● **TRY IT**: Look through the material beneath and copy each line with the word "label".
◆ ◆ ◆ ◆ ◆ ◆ ◆
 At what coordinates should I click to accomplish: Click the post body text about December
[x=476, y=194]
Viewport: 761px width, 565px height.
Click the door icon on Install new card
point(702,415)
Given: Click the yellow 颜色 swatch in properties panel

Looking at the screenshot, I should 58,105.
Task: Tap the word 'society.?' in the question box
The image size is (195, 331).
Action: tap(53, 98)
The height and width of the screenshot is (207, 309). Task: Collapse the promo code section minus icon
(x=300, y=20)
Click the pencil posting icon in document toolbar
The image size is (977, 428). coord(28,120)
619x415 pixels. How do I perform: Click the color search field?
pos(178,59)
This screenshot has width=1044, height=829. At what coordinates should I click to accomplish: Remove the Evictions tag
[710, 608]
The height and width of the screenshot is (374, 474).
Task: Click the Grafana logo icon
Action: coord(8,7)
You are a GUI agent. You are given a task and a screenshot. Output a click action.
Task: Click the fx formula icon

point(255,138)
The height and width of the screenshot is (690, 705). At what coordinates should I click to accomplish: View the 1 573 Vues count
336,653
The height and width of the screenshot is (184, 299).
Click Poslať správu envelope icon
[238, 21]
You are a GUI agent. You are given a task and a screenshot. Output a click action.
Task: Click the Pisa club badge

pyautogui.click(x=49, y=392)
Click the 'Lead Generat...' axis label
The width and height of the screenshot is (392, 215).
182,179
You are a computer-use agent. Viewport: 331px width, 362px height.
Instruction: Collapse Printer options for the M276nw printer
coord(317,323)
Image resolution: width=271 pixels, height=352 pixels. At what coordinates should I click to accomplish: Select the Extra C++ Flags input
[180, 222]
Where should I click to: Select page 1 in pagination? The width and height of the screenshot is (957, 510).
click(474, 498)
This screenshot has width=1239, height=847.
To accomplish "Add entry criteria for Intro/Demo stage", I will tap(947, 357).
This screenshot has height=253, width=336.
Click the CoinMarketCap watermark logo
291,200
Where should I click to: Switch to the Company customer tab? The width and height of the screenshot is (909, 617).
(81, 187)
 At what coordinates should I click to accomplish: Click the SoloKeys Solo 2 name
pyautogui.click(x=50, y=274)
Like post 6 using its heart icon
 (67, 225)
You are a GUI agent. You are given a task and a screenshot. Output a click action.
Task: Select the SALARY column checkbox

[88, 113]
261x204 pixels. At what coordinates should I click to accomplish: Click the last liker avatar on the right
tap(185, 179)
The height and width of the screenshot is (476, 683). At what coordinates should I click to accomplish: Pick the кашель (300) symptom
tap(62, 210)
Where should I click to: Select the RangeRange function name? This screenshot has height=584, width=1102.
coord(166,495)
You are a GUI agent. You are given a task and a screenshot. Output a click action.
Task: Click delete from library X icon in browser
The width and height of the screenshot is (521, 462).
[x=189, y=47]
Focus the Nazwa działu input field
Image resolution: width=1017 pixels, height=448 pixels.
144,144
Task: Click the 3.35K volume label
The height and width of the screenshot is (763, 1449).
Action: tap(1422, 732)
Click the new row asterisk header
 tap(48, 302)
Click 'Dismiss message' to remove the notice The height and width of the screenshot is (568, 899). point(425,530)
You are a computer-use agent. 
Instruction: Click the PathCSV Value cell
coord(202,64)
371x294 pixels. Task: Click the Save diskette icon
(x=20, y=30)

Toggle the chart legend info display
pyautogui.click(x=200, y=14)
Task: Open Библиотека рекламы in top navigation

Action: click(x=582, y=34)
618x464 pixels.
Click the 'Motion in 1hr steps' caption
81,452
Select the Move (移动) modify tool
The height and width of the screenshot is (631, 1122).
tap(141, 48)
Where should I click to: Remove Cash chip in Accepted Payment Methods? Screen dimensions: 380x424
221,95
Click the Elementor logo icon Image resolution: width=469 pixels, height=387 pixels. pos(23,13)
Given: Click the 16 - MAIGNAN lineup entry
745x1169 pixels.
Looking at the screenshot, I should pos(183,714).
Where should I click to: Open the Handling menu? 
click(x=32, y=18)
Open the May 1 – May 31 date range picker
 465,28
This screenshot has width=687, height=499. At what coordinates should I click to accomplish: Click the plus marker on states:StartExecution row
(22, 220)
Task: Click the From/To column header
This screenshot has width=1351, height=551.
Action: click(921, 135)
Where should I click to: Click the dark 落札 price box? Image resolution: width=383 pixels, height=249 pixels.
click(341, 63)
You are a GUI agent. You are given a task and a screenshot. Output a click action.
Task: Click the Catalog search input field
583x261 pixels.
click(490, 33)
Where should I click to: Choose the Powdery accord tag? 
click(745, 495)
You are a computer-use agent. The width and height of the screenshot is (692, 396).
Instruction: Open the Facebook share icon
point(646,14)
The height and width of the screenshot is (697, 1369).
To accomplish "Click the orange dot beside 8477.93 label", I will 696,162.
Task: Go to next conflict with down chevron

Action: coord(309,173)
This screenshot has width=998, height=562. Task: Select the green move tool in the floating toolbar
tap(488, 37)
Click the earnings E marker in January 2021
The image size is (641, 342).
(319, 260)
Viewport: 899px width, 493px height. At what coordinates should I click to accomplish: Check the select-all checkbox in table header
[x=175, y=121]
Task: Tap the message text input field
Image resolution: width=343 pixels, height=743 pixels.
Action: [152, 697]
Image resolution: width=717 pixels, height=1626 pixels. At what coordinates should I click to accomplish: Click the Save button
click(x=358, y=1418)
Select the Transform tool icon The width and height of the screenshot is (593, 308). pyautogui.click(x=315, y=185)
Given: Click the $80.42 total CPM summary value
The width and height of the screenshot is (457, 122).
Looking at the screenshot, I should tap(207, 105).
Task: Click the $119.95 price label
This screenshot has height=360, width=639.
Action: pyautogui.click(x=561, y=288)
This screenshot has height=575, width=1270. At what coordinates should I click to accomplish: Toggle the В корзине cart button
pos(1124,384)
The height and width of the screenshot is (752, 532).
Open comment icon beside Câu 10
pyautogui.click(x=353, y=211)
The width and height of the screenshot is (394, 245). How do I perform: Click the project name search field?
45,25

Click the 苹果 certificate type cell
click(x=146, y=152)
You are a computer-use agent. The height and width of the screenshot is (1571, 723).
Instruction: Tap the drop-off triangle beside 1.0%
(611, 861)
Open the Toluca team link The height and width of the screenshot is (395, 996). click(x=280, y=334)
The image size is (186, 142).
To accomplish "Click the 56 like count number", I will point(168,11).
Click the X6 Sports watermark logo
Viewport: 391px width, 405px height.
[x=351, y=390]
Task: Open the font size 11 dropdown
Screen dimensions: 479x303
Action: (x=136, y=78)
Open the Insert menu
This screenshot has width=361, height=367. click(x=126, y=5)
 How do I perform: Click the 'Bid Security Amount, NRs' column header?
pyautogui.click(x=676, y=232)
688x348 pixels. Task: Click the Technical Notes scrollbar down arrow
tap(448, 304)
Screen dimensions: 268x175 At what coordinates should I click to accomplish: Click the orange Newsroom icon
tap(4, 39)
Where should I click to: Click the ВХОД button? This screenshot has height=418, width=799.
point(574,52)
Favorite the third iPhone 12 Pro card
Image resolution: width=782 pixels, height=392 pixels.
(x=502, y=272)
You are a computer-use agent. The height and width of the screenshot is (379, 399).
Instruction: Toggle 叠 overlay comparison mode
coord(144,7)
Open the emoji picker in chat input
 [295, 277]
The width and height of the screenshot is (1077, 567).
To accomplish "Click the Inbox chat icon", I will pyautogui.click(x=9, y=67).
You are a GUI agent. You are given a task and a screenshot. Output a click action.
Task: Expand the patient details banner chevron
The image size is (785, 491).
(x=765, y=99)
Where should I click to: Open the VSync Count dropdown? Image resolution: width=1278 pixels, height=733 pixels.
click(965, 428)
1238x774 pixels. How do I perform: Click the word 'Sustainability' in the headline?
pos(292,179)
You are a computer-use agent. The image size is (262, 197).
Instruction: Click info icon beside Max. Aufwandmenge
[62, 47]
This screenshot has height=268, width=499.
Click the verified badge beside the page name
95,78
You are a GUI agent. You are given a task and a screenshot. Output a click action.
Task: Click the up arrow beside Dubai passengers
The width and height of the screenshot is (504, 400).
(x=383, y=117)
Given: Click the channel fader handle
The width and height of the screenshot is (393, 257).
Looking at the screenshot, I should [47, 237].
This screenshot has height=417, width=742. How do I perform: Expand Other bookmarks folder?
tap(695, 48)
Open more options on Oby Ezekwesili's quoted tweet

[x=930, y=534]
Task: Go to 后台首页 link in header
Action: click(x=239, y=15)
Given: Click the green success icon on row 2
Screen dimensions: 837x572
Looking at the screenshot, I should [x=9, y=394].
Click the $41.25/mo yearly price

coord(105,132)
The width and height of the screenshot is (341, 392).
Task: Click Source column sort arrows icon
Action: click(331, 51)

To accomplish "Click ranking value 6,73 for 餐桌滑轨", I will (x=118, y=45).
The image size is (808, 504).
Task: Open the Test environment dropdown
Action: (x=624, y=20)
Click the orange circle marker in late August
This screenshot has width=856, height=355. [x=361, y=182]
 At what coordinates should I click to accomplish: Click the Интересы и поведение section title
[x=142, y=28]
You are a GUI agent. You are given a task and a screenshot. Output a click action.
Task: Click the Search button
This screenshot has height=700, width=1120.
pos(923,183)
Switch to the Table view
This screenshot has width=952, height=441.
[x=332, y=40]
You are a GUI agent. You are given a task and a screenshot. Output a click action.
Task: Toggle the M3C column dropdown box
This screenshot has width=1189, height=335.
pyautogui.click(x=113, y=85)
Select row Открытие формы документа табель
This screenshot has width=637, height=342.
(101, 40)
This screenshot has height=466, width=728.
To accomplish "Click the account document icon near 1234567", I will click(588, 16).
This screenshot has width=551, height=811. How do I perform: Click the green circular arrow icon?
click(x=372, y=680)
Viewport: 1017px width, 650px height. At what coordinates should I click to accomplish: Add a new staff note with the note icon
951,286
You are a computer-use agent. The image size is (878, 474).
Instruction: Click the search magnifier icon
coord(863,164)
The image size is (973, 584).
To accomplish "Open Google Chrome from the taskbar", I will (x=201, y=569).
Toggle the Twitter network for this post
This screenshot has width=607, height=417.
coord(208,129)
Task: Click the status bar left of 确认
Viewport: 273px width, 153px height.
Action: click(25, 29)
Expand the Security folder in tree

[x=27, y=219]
◆ ◆ ◆ ◆ ◆ ◆ ◆
● **YOUR RESPONSE**:
Click the 'Lead Generat...' axis label
Task: Click the 3.35K volume label
To accomplish "Click the orange dot beside 8477.93 label", I will 696,162.
Task: Click the $119.95 price label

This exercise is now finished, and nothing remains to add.